» **YOUR OBJECTIVE**: When the string "hamburger" appears in a line of the records, show the whole line.

╭─ GIVEN DATA

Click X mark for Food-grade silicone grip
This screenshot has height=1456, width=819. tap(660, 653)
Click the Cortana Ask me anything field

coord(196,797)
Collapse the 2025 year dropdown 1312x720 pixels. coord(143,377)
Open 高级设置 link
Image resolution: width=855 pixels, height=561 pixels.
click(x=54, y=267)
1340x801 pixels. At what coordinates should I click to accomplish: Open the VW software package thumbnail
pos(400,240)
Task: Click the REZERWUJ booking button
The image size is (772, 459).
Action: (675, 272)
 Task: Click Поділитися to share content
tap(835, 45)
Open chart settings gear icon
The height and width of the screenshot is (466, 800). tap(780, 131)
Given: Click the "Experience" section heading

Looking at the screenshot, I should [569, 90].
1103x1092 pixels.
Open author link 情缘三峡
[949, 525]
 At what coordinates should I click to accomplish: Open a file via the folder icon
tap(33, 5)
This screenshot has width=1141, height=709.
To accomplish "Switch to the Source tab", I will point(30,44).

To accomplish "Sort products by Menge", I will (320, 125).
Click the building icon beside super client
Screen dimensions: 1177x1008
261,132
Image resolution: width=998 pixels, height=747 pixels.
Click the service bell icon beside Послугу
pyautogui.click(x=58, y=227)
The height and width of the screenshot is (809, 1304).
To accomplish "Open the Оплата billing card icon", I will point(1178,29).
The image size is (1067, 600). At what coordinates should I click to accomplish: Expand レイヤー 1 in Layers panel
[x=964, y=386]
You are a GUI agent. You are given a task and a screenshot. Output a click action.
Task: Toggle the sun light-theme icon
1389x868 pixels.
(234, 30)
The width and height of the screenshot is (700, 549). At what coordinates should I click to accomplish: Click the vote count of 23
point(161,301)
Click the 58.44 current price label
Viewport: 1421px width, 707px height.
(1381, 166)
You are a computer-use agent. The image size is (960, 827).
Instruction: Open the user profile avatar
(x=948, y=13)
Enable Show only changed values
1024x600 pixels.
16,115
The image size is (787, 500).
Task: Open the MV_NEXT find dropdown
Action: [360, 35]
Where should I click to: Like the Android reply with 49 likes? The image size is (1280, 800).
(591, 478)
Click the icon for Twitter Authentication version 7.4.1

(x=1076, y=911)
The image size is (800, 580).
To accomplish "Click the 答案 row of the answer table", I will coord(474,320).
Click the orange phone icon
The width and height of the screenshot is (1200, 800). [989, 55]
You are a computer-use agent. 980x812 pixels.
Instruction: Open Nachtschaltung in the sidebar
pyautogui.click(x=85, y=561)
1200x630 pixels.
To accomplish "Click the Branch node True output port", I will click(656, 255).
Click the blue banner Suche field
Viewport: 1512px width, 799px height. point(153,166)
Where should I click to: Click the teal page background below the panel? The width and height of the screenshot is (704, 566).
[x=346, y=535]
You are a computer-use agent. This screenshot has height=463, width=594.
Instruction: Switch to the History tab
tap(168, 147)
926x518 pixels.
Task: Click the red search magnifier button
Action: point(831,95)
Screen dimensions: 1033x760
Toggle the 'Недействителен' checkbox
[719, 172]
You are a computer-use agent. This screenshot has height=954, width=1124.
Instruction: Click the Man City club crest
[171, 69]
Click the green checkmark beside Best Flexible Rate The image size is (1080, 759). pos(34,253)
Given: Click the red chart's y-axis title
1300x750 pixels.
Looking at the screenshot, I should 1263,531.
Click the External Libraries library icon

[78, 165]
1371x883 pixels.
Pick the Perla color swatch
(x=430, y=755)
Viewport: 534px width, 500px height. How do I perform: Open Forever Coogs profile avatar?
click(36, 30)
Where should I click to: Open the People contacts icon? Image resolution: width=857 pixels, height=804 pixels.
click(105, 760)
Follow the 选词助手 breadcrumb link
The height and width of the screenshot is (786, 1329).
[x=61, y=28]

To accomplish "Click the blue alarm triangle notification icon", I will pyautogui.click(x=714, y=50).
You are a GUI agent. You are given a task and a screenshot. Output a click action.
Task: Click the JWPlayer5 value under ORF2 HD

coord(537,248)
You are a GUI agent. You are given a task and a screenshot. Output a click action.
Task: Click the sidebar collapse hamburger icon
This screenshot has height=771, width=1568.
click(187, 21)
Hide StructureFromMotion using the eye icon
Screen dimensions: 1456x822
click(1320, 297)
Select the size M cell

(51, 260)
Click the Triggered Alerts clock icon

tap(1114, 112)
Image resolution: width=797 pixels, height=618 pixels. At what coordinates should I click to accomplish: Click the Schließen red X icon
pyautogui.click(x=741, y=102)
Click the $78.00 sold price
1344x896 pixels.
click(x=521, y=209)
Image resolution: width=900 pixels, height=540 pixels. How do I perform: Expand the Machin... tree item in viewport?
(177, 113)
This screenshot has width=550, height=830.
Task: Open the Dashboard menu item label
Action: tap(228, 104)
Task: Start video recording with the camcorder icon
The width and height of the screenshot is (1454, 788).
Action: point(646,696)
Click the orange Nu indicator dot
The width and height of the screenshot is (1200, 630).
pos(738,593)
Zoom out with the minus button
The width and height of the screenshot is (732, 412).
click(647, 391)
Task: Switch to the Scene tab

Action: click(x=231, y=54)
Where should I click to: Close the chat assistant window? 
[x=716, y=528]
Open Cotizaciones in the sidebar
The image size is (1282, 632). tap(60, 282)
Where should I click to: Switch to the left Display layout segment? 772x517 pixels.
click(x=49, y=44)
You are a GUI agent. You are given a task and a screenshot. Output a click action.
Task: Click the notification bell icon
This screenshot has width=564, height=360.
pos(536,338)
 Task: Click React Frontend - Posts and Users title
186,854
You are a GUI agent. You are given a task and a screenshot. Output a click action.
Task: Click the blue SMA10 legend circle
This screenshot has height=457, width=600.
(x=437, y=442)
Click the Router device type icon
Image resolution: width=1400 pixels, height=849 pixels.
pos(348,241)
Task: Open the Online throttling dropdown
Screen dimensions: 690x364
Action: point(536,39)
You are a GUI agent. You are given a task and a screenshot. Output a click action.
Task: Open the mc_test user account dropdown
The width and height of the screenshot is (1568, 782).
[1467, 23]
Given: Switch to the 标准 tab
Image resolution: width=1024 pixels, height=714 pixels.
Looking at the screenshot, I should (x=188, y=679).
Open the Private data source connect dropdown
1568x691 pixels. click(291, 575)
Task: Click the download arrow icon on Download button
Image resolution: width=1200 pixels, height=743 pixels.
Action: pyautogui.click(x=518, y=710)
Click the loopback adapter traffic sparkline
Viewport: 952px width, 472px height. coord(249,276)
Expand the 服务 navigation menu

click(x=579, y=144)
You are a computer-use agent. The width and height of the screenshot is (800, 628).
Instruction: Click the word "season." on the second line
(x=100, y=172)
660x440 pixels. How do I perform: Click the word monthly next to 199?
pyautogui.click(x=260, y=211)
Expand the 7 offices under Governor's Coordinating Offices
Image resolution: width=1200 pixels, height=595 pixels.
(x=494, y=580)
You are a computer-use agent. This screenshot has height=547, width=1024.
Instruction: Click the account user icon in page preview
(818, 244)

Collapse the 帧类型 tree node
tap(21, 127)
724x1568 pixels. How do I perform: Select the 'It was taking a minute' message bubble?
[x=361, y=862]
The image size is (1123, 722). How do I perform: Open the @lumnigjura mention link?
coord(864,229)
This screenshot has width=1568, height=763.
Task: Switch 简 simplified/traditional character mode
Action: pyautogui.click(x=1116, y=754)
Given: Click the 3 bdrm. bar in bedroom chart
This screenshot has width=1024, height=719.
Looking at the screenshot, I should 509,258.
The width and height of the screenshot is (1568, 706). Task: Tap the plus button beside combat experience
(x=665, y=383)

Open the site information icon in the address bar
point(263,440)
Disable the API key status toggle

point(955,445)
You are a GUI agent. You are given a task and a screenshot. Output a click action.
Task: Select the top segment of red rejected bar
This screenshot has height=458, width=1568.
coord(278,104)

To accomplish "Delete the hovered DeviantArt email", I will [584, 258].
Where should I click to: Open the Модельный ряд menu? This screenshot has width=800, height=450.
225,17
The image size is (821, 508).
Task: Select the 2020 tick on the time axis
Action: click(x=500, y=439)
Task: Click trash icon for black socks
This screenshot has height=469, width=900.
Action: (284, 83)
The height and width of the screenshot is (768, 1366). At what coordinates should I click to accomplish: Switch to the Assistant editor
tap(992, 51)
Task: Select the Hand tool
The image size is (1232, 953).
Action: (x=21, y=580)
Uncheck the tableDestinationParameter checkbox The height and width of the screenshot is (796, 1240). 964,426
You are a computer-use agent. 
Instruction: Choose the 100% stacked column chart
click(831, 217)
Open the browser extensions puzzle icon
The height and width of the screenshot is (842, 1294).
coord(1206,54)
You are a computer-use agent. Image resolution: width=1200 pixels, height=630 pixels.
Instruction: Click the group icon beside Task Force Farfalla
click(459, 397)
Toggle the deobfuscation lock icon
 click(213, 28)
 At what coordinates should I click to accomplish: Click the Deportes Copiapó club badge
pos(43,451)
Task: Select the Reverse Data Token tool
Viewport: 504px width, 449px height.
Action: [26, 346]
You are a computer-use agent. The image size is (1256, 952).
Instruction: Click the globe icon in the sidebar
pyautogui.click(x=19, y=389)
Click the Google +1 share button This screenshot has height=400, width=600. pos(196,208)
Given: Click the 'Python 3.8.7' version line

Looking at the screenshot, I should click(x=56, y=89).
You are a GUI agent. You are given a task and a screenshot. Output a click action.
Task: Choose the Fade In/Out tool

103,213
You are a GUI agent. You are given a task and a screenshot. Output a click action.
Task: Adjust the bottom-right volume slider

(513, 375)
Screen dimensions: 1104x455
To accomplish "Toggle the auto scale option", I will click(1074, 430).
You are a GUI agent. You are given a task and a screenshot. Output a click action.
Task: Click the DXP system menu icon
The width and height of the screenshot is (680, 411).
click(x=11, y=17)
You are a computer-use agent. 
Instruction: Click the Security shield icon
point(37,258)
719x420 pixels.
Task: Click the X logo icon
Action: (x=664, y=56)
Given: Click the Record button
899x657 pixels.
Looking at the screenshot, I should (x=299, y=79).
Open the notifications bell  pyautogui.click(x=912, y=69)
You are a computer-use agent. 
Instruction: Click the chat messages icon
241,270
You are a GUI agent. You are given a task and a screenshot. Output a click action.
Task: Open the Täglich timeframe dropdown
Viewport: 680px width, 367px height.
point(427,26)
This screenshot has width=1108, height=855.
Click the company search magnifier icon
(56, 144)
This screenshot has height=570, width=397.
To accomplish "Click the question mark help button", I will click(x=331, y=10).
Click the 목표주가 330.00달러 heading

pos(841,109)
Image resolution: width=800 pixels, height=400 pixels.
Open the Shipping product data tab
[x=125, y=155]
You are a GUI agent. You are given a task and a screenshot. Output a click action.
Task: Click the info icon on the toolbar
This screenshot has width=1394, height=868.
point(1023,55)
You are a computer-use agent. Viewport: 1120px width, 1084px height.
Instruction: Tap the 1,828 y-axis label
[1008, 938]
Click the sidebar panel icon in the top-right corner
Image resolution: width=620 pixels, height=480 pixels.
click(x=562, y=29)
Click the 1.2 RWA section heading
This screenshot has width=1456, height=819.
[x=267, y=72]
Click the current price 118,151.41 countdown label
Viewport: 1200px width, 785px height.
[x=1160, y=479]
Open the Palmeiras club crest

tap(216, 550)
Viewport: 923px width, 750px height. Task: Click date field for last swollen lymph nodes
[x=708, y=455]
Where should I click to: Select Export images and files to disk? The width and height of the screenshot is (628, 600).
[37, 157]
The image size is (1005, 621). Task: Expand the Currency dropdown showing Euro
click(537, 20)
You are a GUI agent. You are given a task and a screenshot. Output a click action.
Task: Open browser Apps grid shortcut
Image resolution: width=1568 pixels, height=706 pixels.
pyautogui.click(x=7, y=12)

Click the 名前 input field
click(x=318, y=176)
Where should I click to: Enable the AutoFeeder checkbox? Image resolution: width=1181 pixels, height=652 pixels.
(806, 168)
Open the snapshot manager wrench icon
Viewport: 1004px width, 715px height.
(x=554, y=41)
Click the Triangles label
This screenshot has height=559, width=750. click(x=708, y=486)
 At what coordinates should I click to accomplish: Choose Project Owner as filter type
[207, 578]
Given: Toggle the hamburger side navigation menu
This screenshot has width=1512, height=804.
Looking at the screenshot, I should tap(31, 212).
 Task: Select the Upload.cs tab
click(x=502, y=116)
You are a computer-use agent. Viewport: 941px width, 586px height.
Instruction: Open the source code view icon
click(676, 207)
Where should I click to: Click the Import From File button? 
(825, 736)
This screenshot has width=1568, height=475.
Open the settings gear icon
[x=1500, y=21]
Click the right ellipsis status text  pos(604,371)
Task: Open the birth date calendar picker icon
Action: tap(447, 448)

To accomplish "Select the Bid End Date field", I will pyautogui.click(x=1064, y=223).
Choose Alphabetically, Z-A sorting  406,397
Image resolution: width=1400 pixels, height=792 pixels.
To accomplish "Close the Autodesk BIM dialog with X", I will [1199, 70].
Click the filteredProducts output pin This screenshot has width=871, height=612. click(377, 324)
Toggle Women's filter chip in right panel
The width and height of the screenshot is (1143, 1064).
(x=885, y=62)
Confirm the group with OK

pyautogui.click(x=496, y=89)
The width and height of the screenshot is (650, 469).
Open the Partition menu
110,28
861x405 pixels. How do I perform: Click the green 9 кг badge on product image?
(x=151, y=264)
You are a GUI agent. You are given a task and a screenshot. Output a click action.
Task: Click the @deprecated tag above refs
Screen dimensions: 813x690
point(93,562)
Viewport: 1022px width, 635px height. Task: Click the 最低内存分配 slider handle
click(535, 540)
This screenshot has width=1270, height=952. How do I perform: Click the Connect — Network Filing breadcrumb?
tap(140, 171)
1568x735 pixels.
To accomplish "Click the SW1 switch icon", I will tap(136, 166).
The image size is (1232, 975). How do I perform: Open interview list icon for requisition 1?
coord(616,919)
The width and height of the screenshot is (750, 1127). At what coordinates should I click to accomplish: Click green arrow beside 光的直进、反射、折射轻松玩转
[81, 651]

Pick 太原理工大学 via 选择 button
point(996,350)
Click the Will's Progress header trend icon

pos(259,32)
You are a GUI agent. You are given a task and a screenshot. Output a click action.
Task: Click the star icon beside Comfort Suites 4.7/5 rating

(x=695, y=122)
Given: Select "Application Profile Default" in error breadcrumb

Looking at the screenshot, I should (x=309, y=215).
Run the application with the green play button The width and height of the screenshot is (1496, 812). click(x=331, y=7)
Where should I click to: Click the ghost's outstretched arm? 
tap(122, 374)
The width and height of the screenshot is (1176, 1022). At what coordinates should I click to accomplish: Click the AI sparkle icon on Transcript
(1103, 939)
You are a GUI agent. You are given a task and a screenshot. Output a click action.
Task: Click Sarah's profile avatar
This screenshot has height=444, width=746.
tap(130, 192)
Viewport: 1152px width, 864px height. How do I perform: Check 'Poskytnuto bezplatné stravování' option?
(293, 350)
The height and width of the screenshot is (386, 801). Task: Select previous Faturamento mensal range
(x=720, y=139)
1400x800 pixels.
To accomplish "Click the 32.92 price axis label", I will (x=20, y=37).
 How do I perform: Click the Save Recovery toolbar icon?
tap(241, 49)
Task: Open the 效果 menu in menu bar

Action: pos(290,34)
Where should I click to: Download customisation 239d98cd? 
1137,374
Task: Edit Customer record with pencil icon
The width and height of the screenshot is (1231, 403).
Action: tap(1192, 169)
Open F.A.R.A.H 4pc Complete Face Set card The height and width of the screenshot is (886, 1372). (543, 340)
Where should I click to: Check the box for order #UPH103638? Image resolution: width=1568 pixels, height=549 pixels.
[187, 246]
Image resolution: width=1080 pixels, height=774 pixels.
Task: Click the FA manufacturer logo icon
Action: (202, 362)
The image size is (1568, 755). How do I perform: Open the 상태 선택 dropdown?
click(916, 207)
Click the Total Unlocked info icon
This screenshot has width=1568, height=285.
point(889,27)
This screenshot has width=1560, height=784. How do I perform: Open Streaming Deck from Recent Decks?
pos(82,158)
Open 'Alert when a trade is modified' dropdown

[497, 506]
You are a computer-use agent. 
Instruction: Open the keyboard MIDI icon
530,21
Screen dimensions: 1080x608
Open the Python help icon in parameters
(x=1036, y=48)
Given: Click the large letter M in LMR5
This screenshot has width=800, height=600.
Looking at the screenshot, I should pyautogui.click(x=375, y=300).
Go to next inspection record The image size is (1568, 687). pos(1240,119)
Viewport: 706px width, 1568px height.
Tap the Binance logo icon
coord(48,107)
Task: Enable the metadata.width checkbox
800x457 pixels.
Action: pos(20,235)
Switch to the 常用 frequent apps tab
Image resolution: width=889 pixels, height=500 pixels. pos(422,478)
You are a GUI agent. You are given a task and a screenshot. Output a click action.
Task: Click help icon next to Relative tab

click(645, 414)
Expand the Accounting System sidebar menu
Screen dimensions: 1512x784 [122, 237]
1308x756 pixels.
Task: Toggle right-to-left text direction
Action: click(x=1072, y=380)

╰─

» **SOLVED PROBLEM**:
Task: Click the sidebar collapse hamburger icon
Given: Toggle the hamburger side navigation menu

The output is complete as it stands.